On a cold but sunny day (no wind) thirteen of us gathered on the Great Ocean Road and commenced walking up Packhorse Track.
Trees seen were mainly Iron Barks but dotted in between were the Blue-gums Eucalyptus globulus. The subspecies are distinguishable by their buds and fruits. Ellinor was the plant/tree/fungi person for the day.
We could hear the distinctive sound of the Crescent Honeyeaters call “Egypppt” high in the trees, feeding on the few remaining flowering gums. Big Hill Track was muddy after the recent rains and slippery.

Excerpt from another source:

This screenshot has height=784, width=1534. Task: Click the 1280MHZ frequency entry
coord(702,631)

Where we could we walked on the grassy sides of the track.
We veered off the track and had morning tea on a ridge in the sunshine, overlooking great views and we could hear running water in the valley, and guessed it was probably Grassy Creek.

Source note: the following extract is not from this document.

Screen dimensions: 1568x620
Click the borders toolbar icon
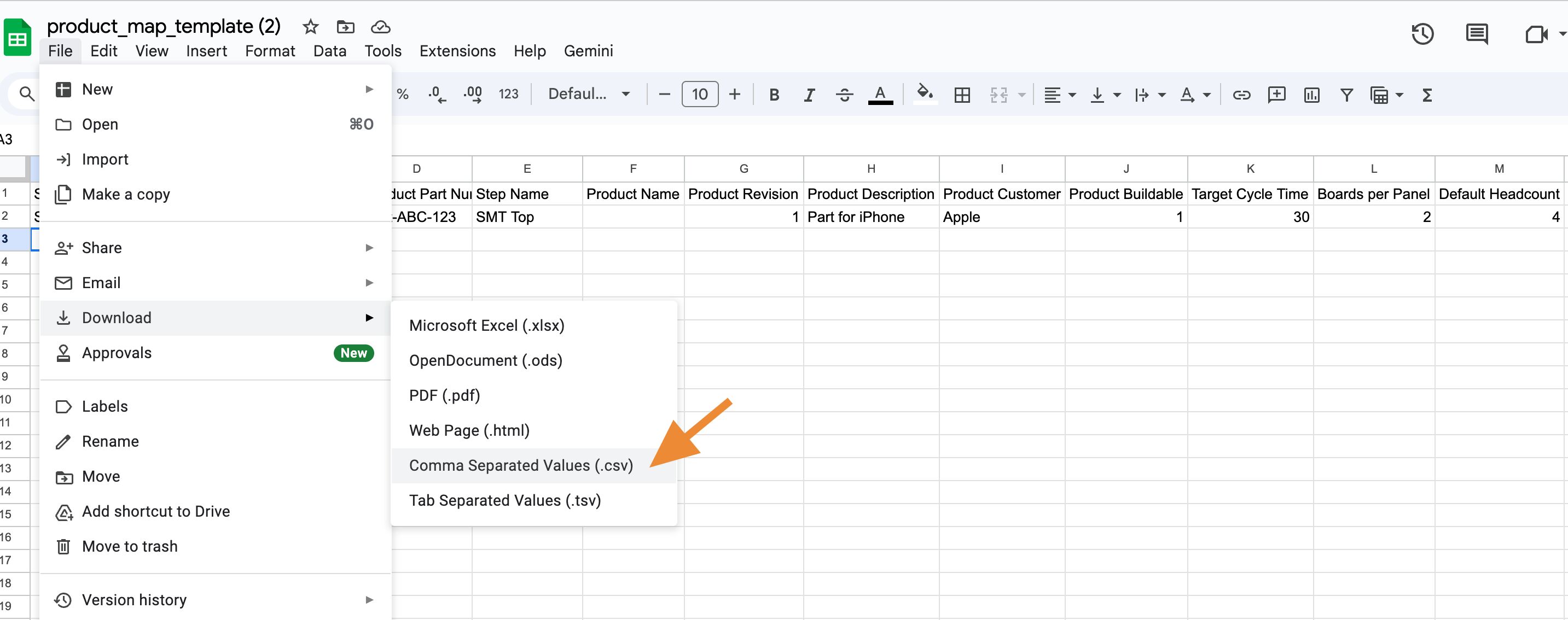(x=962, y=95)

We continued climbing up Big Hill Track until we came to the junction of Reedy Creek Track.
This track took us back to the coast and it was here we came upon three interesting fungi – the Flame, which was growing out of leaf litter and looked like pieces of red ribbon; the spectacular Purple Splash Polypore, which was growing on an old tree branch on the ground; and a Punk, which was lying at the foot of a large tree.
At the end of Reedy Creek Track, we turned onto the Transmission track and headed towards the coast, where our cars were parked.
It was a great day and the weather was kind to us.